Lucy collapsed, and all the tears she’d held back over the last hellish day found freedom now and scraped hotly down her cheeks. Jack tried to get up, but Victor told him to sit.

It was Maddie Grace who wrapped her wiry, strong arms around Lucy’s shoulders and guided her into a cozy family room, pressing her gently onto the couch. Someone found a shirt for her, something clean. Tea was pressed into her hands. A handkerchief for her tears. Still the tears came.

Finally, cried down to dry sobs, the tea a minty memory in her throat, Lucy passed out.

* * *

“It will be dark soon. We can go tomorrow,” Jack said.

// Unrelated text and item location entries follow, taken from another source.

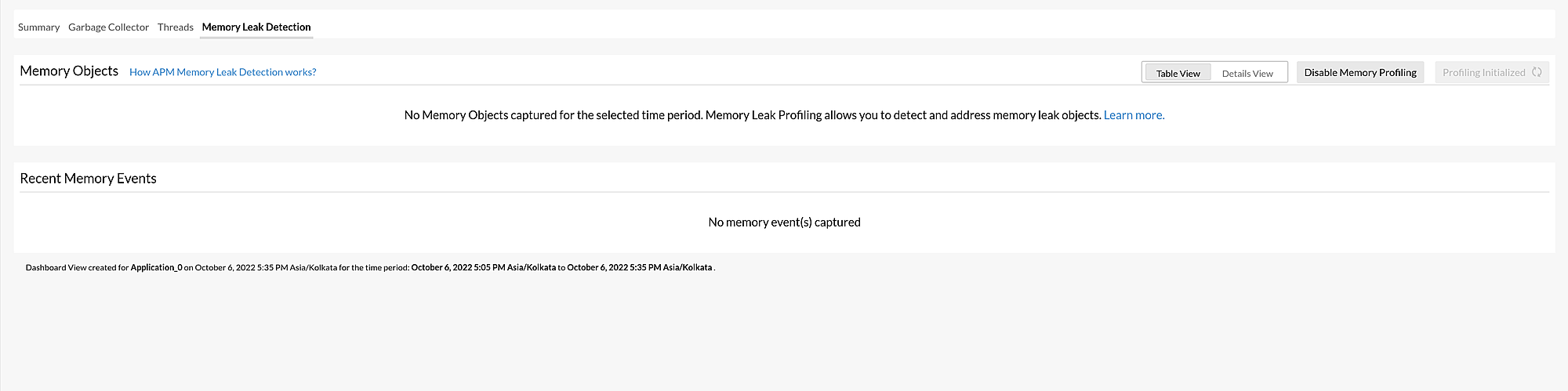Click the 'Dashboard View created for' footer text
The height and width of the screenshot is (391, 1568).
click(77, 267)
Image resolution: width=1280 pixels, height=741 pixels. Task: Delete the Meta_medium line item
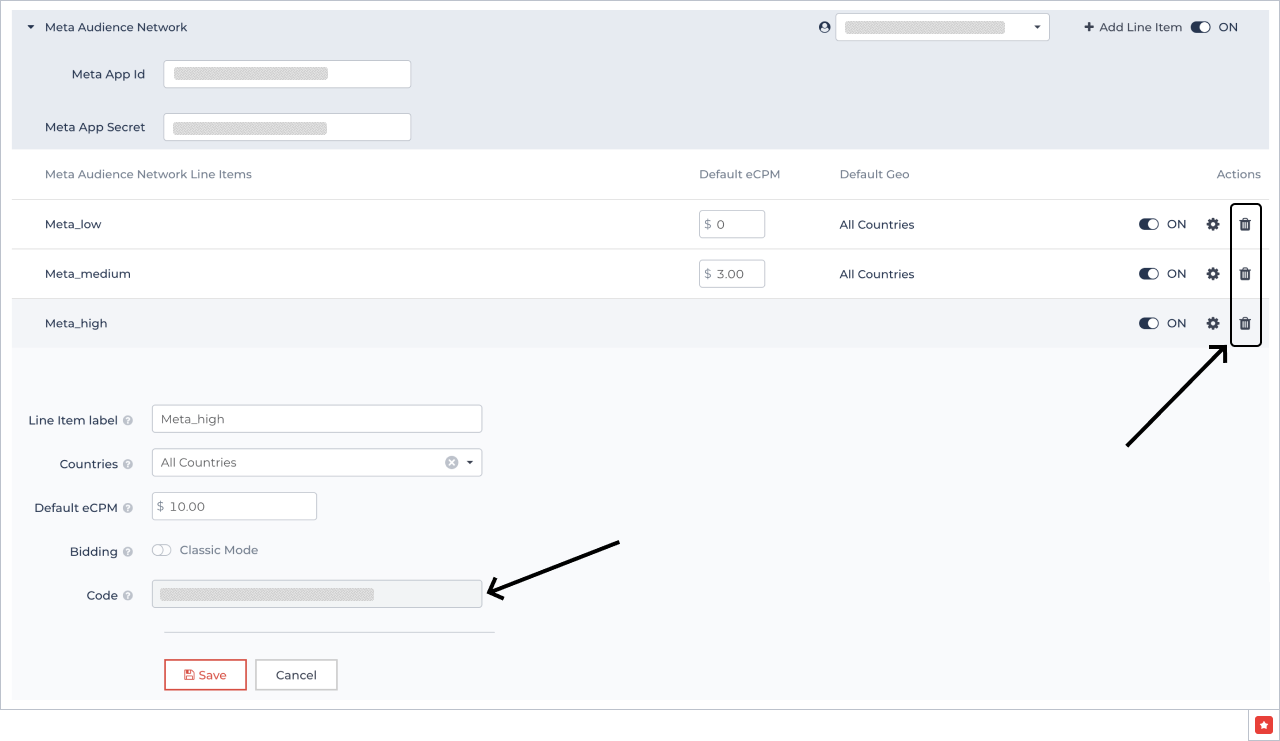(x=1245, y=273)
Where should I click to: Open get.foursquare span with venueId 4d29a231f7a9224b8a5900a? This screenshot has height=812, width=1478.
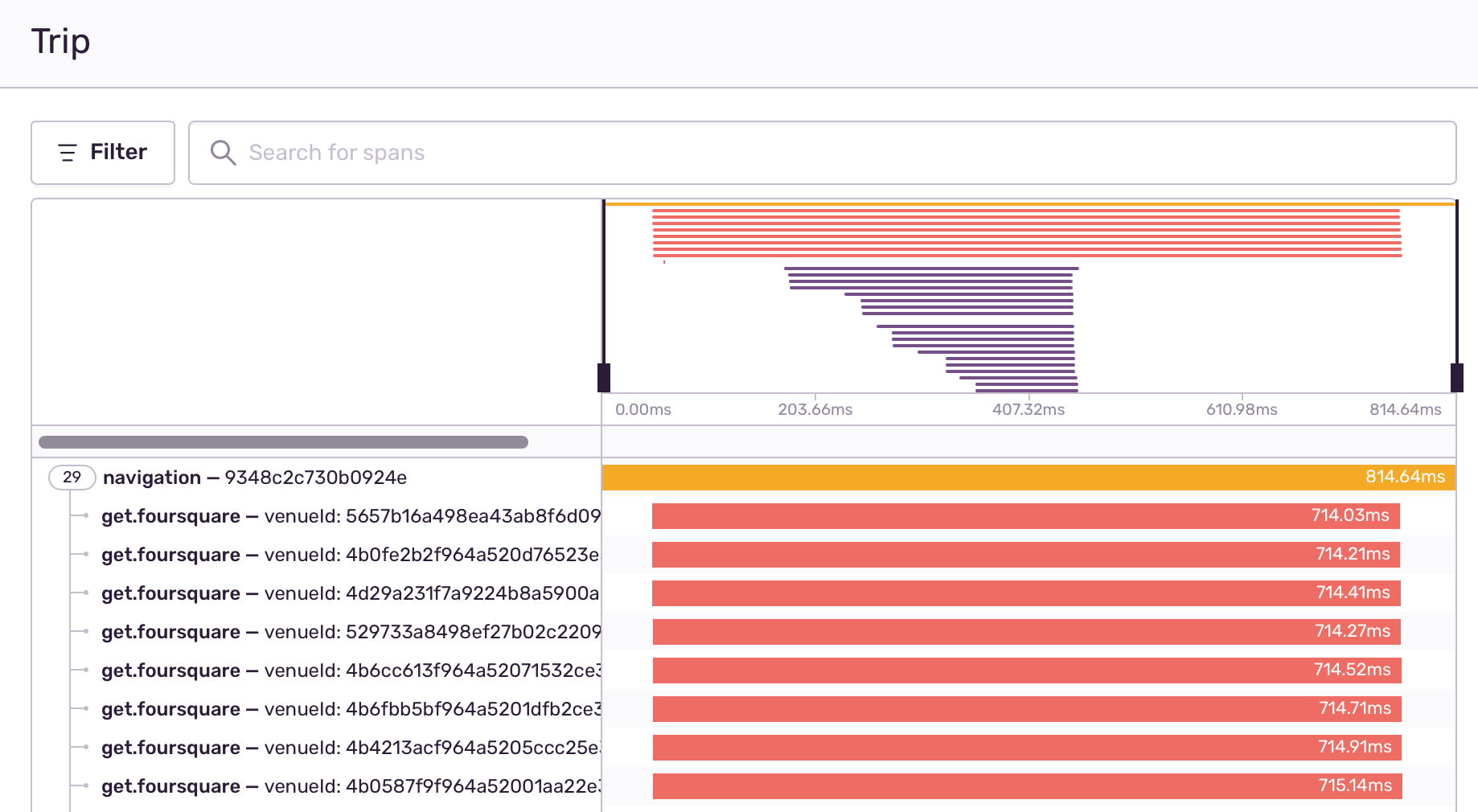pos(351,593)
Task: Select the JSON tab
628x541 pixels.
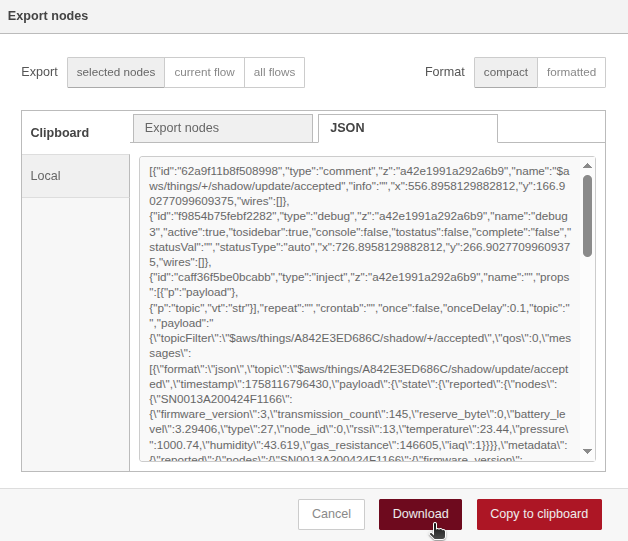Action: 348,128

“Yeah, it’ll be dark soon, but I don’t care. I’m going home, Jack. I am not waiting any longer. Victor said the Jeep will run. He changed the tire for me and cleared out the broken glass. I’m going home.” Lucy rubbed her hands down her borrowed shirt. She’d slept for over an hour, but that was long enough. Every ache and cut told her that Jack was right, that she should stay where she was safe and sleep some more.

But this wasn’t home.

“Your dad can wait a day,” Jack said. He struggled to sit upright on the pull-out couch, and she could see he was in horrible pain even through the morphine Victor had given him.